日本国憲法は、敗戦を契機に不再戦の決意から生まれた。
本日(8月15日)は73回目の「敗戦の日」。私には、「終戦の日」でもさしたる違和感はない。韓国では「光復節」という祝日。北朝鮮では「祖国解放記念日」だそうだ。
政府の呼称に従えば、「戦没者を追悼し平和を祈念する日」。恒例の政府主催全国戦没者追悼式が日本武道館で開かれた。全国から参集した遺族約5500人が、国内の戦争犠牲者310万人を悼んだ。軍人・軍属だけの戦死者だけでなく、民間人の犠牲者も対象にする追悼式だが、残念ながら加害責任についての問題意識はない。
「1993年の細川護熙氏以降、歴代首相は式辞でアジア諸国への加害責任に触れ、『深い反省』や『哀悼の意』などを表明してきたが、安倍首相は第2次政権発足後、6年連続で加害責任に言及しなかった(朝日)」と報じられている。
日本国憲法は、まぎれもなく敗戦を契機に、再び戦争の惨禍を繰り返さぬ決意を以て制定された。あの戦争をどうかえりみるか、悲惨な戦争をもたらした戦前の体制の欠陥をどうみるか。戦争の惨禍の記憶から何をどう反省したのか。本日は、それを再確認すべき日である。戦没者追悼式は、それにふさわしいものであっただろうか。
安倍首相の式辞全文は以下のとおり。
天皇皇后両陛下のご臨席を仰ぎ、戦没者のご遺族、各界代表、多数のご列席を得て、全国戦没者追悼式をここに挙行いたします。

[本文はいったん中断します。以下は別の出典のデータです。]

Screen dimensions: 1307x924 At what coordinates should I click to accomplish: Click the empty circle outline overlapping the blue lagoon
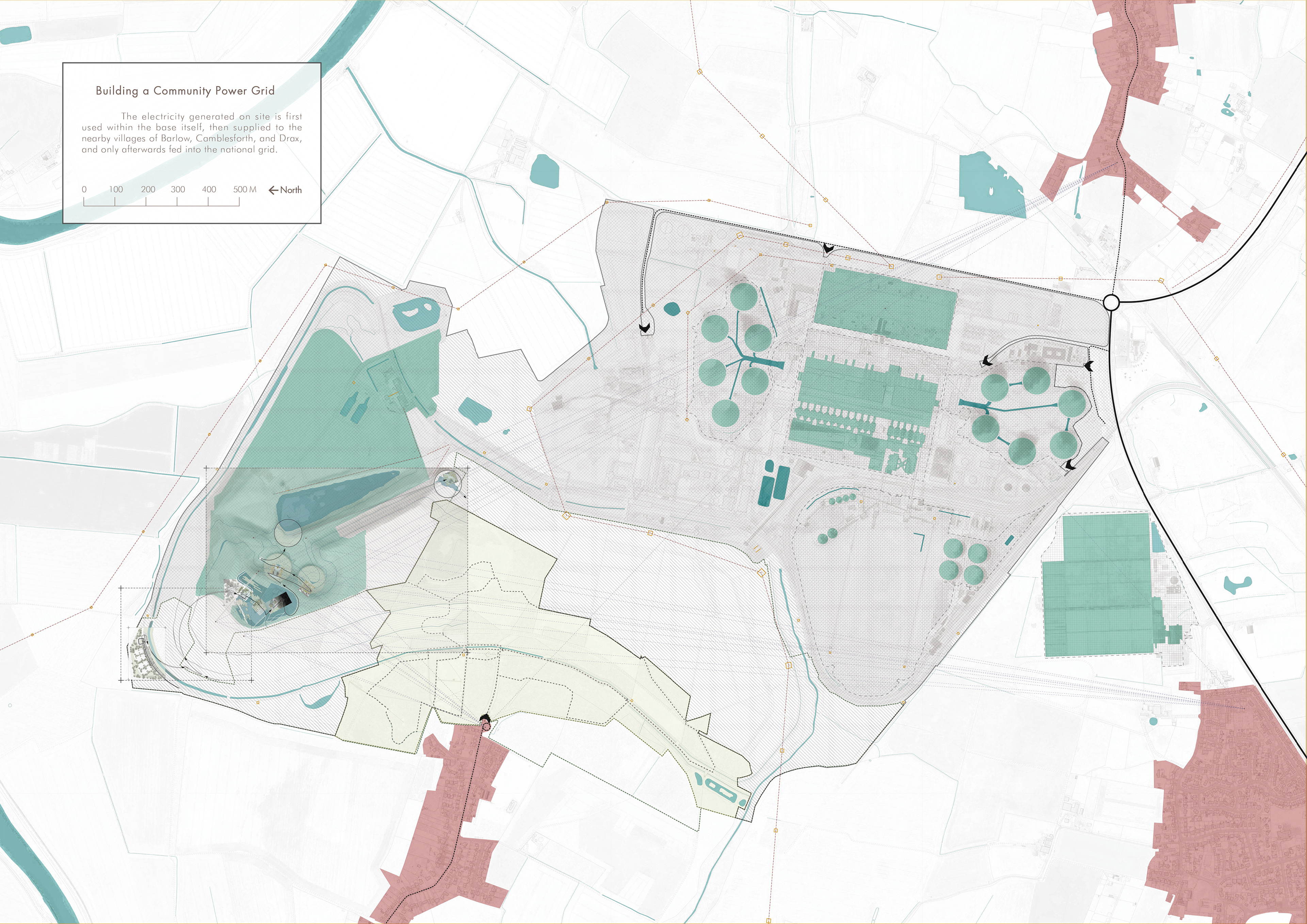[288, 533]

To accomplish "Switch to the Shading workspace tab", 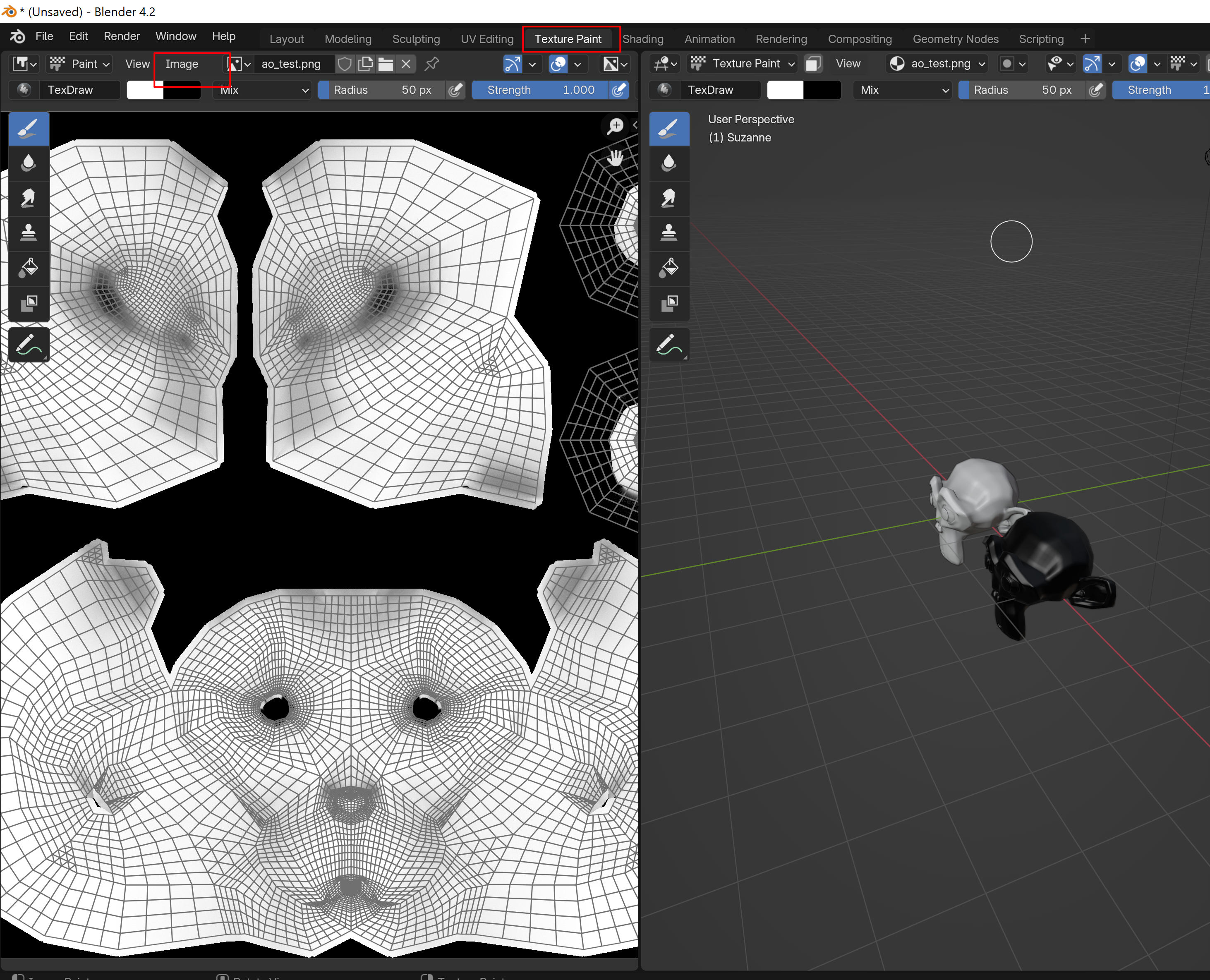I will click(643, 39).
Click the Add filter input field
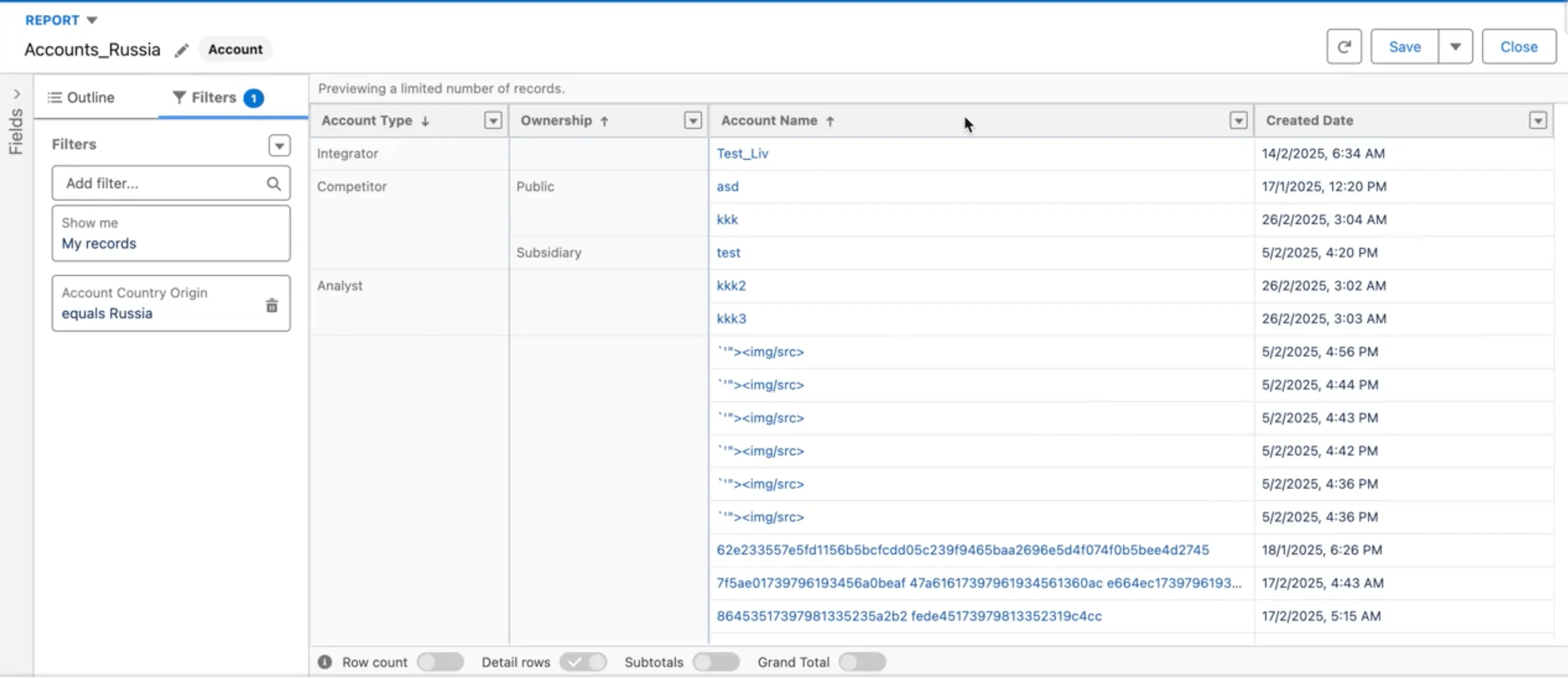The height and width of the screenshot is (678, 1568). (161, 184)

苛烈を極めた先の大戦において、祖国を思い、家族を案じつつ、戦場に斃れた御霊、戦禍に遭い、あるいは戦後、遠い異郷の地で亡くなった御霊、いまその御前にあって、御霊安かれと心よりお祈り申し上げます。
今日の平和と繁栄が、戦没者の皆様の尊い犠牲の上に築かれたものであることを私たちは片時たりとも忘れません。改めて衷心より敬意と感謝の念を捧げます。
未だ帰還を果たしていない多くのご遺骨のことも脳裡から離れることはありません。一日も早くふるさとに戻られるよう全力を尽くしてまいります。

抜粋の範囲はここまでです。